# A Simple Convolutional Neural Network

"Deep Learning" is a general term that usually refers to the use of neural networks with multiple layers that synthesize the way the human brain learns and makes decisions.

## Some (Very) Basic Neural Network Theory

Your brain works by connecting networks of neurons, each of which receives electrochemical stimuli from multiple inputs, which cause the neuron to fire under certain conditions.
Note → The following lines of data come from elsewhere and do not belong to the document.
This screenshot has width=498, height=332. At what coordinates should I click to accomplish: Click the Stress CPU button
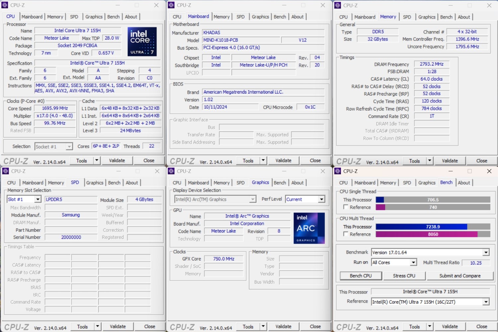tap(404, 276)
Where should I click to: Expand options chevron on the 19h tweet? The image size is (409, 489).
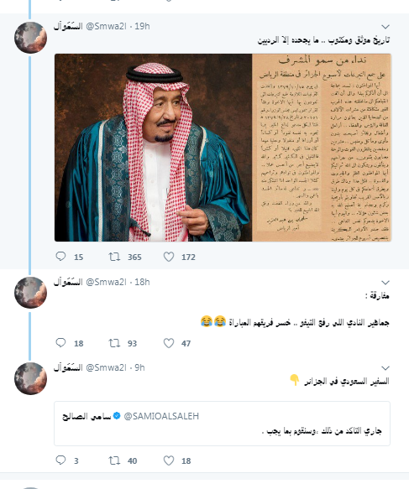pos(385,27)
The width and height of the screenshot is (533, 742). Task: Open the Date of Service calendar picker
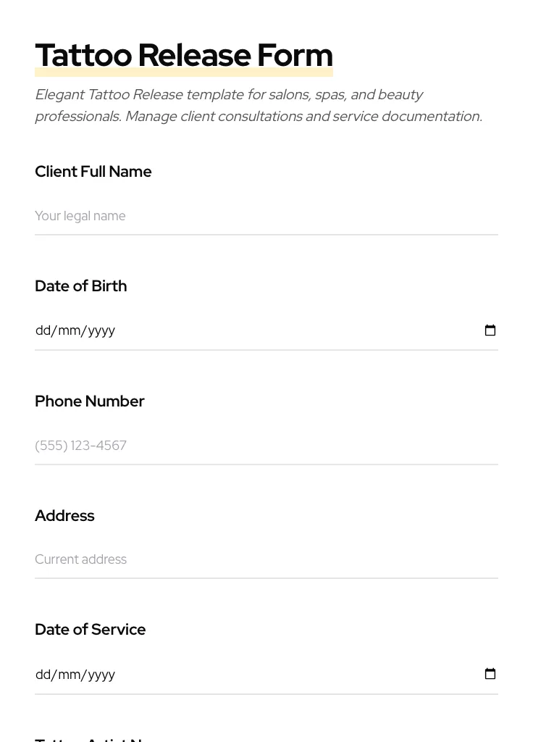(490, 674)
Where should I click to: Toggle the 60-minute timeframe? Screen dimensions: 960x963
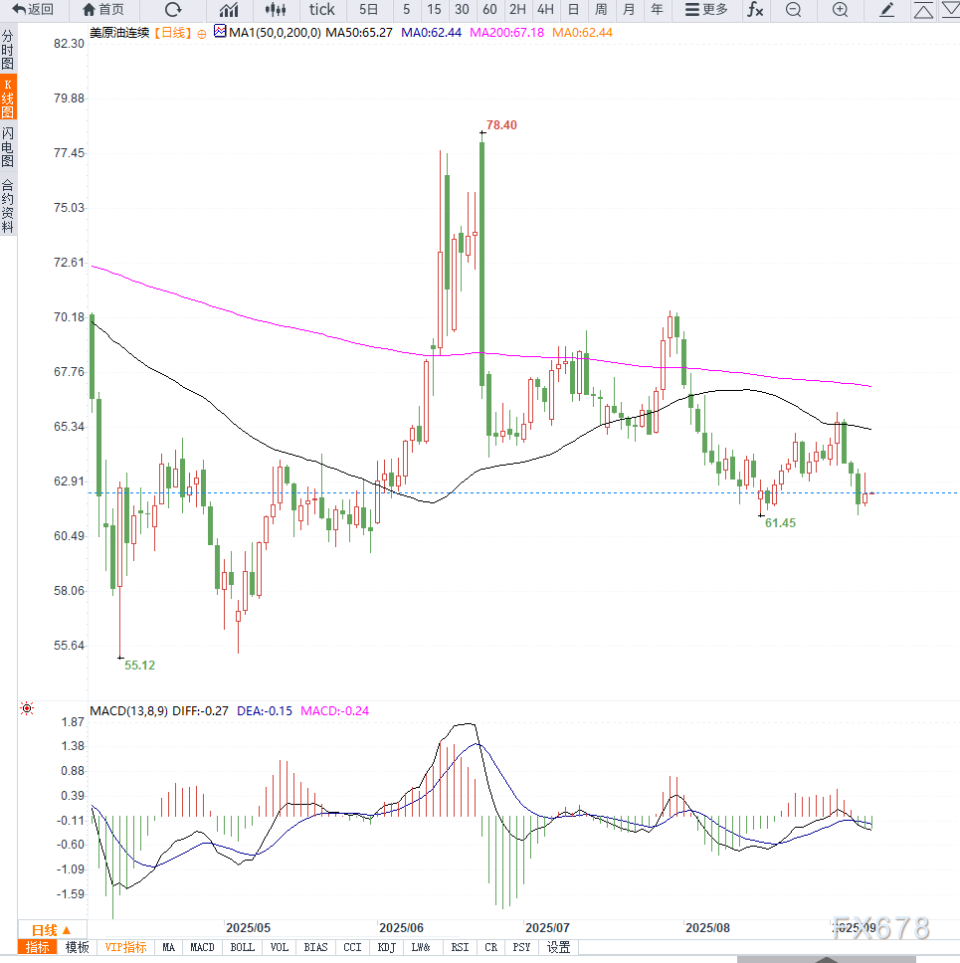coord(489,10)
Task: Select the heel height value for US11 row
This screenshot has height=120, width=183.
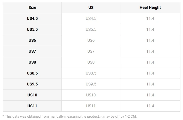Action: pyautogui.click(x=150, y=106)
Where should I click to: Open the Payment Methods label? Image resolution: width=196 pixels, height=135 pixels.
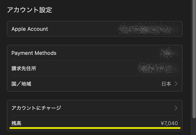pos(34,53)
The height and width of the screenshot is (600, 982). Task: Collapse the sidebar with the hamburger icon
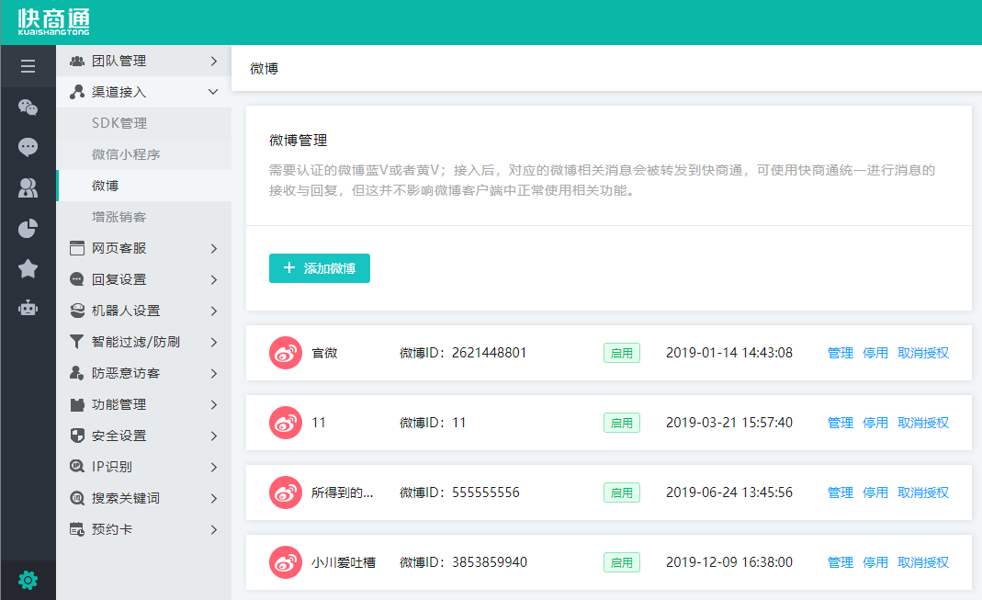tap(28, 65)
When a neuron fires, it creates an electrochemical charge that is passed as an input to one or more other neurons, creating a complex *feed-forward* network made up of layers of neurons that pass the signal on. An artificial neural network uses the same principles but the inputs are numeric values with associated *weights* that reflect their relative importance. The neuron take these input values and weights and applies them to an *activation function* that determines whether the artificial neuron should pass an output onto the next layer:

$$ \rightrightarrows\oint\rightarrow $$

As the human brain learns from experience, the inputs to the neurons are strenghtened or weakened depending on their importance to the decisions that the brain needs to make in response to stimuli. Similarly, you train an artificial neural network using a supervised leaning technique in which a *loss function* is used to evaluate how well the multi-layered model detects known labels. You can then find the derivative of the loss function to determine whether the level of error (loss) is reduced by increasing or decreasing the weights associated with the inputs, and then apply *backpropagation* to adjust the weights and improve the model iteratively over multiple training *epochs*. The result of this training is a deep learning model that consists of:
* An *input* layer to which the initial input variables are passed.
* One or more *hidden* layers in which the weights optimized by training determine the signal that is fed forward through the network.
* An *output* layer that presents the results.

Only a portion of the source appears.